- [Task to carry out]:
Reproduce the data unchanged, starting with the line that contains "Task: Click the Feedback button" and going on through the line that contains "I will pos(58,235).".

▬▬▬

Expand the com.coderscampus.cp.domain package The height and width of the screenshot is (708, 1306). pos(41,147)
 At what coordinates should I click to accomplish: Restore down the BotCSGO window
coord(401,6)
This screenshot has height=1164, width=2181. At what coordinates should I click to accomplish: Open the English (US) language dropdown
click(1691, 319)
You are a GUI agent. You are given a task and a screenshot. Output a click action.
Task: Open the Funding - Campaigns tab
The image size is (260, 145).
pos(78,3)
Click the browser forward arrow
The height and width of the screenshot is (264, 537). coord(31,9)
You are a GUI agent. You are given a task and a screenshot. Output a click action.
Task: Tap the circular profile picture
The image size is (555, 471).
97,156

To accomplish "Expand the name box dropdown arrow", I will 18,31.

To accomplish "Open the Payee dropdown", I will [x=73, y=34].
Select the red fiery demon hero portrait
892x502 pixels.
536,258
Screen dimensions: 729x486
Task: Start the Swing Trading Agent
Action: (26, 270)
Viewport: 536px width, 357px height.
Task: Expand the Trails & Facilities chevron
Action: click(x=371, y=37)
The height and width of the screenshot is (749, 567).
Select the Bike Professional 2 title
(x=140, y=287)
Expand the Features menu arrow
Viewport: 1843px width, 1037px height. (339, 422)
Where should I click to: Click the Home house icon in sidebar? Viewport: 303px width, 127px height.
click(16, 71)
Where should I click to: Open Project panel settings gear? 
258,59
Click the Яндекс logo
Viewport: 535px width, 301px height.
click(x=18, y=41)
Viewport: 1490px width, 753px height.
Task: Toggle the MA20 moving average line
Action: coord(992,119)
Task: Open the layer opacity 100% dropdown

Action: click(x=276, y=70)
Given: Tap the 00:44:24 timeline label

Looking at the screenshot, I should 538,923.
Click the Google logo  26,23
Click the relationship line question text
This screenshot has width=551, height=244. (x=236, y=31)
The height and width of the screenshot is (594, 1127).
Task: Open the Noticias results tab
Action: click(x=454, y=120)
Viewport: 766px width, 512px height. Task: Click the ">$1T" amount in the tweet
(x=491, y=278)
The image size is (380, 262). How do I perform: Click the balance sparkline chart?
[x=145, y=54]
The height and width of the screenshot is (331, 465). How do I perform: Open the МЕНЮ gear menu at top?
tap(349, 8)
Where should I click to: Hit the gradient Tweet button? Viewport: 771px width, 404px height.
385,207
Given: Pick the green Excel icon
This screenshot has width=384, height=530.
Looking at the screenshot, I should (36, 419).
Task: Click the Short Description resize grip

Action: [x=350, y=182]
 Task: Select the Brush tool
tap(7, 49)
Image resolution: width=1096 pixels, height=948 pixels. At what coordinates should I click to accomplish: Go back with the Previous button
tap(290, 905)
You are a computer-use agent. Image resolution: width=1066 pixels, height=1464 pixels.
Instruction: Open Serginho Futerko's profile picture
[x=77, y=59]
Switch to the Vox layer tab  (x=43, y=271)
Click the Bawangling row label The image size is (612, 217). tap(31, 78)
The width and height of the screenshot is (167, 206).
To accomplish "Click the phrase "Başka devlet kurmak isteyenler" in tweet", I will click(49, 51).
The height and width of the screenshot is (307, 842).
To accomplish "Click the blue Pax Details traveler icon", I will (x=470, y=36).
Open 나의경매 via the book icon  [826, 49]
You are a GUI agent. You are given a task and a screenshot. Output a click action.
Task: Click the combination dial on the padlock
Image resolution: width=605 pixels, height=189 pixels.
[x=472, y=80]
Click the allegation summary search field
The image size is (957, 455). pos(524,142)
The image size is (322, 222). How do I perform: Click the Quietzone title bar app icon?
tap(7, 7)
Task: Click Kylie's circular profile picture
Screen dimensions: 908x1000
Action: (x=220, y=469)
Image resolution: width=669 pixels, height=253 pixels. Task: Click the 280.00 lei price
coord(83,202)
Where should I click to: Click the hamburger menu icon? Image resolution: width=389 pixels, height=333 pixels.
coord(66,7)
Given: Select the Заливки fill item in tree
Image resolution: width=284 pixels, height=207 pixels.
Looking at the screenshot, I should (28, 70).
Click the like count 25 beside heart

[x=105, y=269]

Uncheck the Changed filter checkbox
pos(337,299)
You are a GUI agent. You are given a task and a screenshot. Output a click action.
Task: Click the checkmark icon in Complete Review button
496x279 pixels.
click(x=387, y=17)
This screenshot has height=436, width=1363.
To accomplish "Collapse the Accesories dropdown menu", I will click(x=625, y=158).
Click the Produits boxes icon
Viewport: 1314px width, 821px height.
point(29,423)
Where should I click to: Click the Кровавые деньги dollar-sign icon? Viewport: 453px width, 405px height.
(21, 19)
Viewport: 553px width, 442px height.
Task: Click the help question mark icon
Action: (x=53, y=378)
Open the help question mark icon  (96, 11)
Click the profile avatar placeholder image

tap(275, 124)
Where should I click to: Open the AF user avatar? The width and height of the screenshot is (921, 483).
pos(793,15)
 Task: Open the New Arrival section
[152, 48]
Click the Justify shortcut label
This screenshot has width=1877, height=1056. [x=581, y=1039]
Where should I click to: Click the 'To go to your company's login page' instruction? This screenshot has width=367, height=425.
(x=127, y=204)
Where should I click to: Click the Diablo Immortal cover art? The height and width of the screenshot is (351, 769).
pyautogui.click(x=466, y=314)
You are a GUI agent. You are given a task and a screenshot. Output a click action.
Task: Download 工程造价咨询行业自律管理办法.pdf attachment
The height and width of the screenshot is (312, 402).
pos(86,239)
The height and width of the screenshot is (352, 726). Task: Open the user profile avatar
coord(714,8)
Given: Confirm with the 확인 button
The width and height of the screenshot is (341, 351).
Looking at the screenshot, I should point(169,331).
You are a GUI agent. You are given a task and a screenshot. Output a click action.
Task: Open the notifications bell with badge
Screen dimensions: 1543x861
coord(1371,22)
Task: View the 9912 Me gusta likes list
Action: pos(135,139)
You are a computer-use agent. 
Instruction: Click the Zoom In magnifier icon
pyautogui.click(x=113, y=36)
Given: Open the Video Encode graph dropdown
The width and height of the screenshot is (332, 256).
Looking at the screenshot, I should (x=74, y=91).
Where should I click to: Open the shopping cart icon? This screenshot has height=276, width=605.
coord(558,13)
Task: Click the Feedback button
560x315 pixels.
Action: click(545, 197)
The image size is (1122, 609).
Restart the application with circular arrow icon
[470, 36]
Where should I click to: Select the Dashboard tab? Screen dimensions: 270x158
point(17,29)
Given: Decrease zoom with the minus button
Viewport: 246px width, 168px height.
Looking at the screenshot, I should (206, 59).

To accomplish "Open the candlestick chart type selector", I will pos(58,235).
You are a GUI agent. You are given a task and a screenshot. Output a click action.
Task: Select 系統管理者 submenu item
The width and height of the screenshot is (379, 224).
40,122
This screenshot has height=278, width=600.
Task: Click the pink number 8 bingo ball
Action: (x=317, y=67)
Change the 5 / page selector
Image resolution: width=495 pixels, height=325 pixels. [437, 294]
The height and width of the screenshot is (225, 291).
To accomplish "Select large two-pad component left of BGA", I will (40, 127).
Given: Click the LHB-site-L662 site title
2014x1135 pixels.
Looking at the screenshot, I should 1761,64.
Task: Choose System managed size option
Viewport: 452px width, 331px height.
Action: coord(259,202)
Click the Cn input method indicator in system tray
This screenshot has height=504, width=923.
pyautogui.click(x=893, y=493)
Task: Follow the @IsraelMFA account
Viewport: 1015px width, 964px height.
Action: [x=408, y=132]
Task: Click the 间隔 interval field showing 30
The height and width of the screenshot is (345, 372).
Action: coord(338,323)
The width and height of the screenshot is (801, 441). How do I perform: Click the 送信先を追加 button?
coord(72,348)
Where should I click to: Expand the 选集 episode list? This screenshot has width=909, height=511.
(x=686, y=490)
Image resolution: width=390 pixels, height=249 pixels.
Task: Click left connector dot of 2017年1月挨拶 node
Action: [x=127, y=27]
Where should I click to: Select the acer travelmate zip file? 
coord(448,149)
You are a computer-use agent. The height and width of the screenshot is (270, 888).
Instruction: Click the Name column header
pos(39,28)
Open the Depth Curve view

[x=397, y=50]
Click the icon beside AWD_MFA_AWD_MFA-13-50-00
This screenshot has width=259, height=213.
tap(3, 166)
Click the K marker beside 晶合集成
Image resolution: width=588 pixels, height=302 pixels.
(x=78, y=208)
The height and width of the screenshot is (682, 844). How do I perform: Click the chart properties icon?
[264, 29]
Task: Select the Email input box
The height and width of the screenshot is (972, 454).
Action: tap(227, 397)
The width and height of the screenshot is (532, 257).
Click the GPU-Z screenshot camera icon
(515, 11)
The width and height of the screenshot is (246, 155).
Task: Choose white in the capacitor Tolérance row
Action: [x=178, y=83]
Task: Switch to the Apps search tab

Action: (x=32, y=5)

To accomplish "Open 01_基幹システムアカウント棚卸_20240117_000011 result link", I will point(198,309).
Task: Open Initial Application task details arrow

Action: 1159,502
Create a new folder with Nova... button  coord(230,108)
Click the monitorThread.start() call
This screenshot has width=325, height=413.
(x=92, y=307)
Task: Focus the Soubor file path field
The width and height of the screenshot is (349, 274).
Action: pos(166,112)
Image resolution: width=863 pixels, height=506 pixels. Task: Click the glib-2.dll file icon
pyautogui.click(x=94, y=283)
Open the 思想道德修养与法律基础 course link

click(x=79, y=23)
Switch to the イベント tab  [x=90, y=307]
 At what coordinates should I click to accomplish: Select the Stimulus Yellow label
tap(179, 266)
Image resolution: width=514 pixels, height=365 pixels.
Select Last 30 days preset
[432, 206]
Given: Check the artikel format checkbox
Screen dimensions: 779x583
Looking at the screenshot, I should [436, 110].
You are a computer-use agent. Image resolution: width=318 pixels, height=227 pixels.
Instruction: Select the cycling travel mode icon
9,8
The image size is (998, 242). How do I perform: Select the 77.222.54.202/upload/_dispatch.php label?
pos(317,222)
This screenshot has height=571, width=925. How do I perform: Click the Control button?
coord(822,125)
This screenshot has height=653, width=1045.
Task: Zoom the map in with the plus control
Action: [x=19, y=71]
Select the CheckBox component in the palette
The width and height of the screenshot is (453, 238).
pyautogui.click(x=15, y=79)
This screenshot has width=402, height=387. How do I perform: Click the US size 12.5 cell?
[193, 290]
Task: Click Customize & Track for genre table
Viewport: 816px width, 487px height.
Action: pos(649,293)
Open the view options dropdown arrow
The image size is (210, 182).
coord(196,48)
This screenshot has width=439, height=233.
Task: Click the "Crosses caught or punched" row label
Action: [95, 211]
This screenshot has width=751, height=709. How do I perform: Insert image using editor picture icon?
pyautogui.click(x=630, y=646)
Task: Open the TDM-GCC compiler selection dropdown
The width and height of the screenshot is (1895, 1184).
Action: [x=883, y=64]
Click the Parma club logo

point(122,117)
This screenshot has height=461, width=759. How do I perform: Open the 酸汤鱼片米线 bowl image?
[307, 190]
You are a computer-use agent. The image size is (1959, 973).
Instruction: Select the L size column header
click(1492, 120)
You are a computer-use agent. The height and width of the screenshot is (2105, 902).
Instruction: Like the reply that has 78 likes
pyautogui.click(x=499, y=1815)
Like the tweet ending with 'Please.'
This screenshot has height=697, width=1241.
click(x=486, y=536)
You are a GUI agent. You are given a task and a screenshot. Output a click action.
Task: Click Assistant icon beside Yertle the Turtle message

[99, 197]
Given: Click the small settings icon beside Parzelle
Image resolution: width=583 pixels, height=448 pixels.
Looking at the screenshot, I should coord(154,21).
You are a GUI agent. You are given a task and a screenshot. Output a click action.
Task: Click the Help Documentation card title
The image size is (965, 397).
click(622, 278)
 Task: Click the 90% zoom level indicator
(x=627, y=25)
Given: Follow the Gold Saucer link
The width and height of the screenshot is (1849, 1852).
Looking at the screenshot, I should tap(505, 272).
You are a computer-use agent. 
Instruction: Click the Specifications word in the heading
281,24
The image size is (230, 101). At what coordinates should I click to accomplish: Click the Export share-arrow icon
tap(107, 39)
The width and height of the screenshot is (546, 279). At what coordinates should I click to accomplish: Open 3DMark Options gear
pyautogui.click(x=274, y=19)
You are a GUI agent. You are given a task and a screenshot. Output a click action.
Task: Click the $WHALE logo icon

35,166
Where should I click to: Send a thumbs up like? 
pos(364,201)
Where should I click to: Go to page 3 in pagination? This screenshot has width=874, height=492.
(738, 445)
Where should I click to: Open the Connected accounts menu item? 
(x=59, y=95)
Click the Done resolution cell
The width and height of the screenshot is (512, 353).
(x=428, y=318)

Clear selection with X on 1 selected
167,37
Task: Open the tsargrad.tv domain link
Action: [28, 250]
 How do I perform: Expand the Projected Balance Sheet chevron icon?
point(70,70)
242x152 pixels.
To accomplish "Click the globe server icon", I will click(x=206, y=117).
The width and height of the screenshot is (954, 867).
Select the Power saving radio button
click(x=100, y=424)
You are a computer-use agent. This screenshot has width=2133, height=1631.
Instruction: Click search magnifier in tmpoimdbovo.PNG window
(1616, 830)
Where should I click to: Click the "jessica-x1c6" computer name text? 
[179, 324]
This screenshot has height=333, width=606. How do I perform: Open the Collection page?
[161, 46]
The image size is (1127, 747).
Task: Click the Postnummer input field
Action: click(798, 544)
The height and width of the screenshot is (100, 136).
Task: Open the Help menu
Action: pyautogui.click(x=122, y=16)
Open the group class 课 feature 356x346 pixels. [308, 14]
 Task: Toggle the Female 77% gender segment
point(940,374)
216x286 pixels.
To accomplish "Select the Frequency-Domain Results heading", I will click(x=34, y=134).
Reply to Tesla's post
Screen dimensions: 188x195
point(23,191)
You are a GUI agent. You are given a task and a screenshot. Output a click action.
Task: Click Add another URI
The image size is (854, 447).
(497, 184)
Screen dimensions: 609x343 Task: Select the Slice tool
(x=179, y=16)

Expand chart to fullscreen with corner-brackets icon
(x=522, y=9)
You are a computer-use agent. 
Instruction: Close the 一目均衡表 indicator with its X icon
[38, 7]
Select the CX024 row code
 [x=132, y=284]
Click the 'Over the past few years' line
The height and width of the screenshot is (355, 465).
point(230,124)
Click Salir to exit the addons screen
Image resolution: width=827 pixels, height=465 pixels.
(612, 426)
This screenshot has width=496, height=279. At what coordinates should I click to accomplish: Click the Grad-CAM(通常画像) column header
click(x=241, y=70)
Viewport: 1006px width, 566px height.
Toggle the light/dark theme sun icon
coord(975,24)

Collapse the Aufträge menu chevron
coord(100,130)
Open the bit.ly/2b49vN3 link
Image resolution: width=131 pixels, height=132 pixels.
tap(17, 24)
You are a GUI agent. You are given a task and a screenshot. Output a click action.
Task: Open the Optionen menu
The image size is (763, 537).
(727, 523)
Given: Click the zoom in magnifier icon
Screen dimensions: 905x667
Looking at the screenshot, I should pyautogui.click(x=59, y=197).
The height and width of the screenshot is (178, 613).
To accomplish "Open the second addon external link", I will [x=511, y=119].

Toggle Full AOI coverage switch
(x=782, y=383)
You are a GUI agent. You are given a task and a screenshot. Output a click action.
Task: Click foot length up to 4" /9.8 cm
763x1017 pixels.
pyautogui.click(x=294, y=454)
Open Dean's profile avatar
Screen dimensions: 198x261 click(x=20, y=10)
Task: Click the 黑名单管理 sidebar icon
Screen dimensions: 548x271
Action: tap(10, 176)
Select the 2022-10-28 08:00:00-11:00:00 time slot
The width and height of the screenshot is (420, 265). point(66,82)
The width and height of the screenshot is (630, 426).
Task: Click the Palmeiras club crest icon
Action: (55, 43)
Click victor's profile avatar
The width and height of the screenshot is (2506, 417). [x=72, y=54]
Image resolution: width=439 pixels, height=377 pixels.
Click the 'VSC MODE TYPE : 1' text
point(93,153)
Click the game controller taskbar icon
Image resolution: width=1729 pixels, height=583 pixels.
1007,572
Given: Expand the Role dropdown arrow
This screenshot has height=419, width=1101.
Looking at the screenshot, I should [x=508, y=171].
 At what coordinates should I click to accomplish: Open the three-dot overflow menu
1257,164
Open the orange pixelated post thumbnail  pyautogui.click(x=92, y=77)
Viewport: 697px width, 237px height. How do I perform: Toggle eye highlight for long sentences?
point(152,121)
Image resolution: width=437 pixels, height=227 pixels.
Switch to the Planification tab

▬▬▬

- [Exercise output]:
Task: Click the Feedback button
560x315 pixels.
Action: click(545, 197)
The image size is (1122, 609).
Restart the application with circular arrow icon
[470, 36]
Where should I click to: Select the Dashboard tab? Screen dimensions: 270x158
point(17,29)
Given: Decrease zoom with the minus button
Viewport: 246px width, 168px height.
Looking at the screenshot, I should (206, 59).

To accomplish "Open the candlestick chart type selector", I will pos(58,235).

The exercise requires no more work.